> [TASK INSTRUCTIONS]
a - Translate this sentence from the article on enterprise models into Spanish: "Today, information technology on our desks presents us with many opportunities."
b - Print the passage of the article on enterprise models that begins at the words "Like a child" and stops after "and information channels.".

> [EXTRACT]
<<<<

Looking for All the Wrong Answers in All the Right Places: Is Christie Brinkley an Enterprise Model?

Reposting of an old article, still appropriate for today

It was a Thursday afternoon and I was looking for an enterprise model. Specifically, I was searching for various models of how an enterprise business was organized. Using a common Internet search engine I tapped in the words and waited for the hits. I got 8,600. The first entry was a full color picture of Christie Brinkley.

I smiled. She was definitely a model, and one could make a good case she was definitely enterprising. She also wasn’t alone, joined by Claudia Shiffer and several other very shapely ladies. Eventually, my system administrator inquired, rather tersely, why I was accessing such a site. I tried to explain and I tried to tie my explanation to the inefficiencies of searching Cyberspace for information – but it was a tough sell.

Today, information technology on our desks presents us with many opportunities. However, this is a double-edged sword. All these opportunities mean lots of decisions, complicated by the means with which we choose to execute them. In short, technology has given us freedom only to the extent that we can master it.

Like a child in a candy store, when professionals — whose job it is to work with information– are faced with a gut of data we quickly become overwhelmed and disoriented. In an effort to manage this information, we build systems using manual procedures or computers to assist us in this task. Shortly after, the operation and maintenance of these systems can dominate much of our time instead of the original task. What we really need is intelligent data and information channels.

Intelligent data are packets of data in which a behavior is native; which when invoked can identify itself and the context in which it should be used. That is, the data itself will distinguish between an enterprising model like Christie Brinkley and a business enterprise model.

>>>>

(Stored data)
<<<<

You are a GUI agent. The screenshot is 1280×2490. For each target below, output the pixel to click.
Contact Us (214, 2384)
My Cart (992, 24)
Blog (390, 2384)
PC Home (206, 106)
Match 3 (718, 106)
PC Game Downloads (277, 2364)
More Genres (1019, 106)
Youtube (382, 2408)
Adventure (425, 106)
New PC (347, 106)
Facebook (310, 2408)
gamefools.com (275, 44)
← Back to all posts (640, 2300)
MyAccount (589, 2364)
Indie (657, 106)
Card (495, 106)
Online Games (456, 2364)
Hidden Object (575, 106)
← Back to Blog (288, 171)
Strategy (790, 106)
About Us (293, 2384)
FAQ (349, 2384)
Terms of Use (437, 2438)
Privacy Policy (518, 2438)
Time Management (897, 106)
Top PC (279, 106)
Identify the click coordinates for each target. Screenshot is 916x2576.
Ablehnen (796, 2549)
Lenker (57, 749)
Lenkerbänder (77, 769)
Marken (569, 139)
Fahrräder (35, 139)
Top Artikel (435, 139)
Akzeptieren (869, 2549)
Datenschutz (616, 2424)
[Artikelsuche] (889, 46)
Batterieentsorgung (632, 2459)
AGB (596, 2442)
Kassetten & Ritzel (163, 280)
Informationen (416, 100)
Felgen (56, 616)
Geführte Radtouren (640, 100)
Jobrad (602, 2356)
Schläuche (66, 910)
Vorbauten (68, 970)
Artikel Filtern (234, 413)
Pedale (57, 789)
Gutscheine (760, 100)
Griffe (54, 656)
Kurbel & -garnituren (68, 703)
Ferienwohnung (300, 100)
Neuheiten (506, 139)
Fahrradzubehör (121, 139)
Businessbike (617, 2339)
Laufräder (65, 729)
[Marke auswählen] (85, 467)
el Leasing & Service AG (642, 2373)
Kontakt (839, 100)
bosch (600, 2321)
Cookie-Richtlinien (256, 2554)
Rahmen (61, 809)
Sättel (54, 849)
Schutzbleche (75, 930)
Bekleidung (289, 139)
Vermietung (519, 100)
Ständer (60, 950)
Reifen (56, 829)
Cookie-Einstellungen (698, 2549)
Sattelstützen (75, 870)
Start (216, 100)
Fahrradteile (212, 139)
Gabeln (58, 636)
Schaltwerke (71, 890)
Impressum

>>>>

> [SOLUTIONS FOR EACH TASK]
a - Hoy en día, la tecnología de la información en nuestros escritorios nos ofrece muchas oportunidades.

b -
Like a child in a candy store, when professionals — whose job it is to work with information– are faced with a gut of data we quickly become overwhelmed and disoriented. In an effort to manage this information, we build systems using manual procedures or computers to assist us in this task. Shortly after, the operation and maintenance of these systems can dominate much of our time instead of the original task. What we really need is intelligent data and information channels.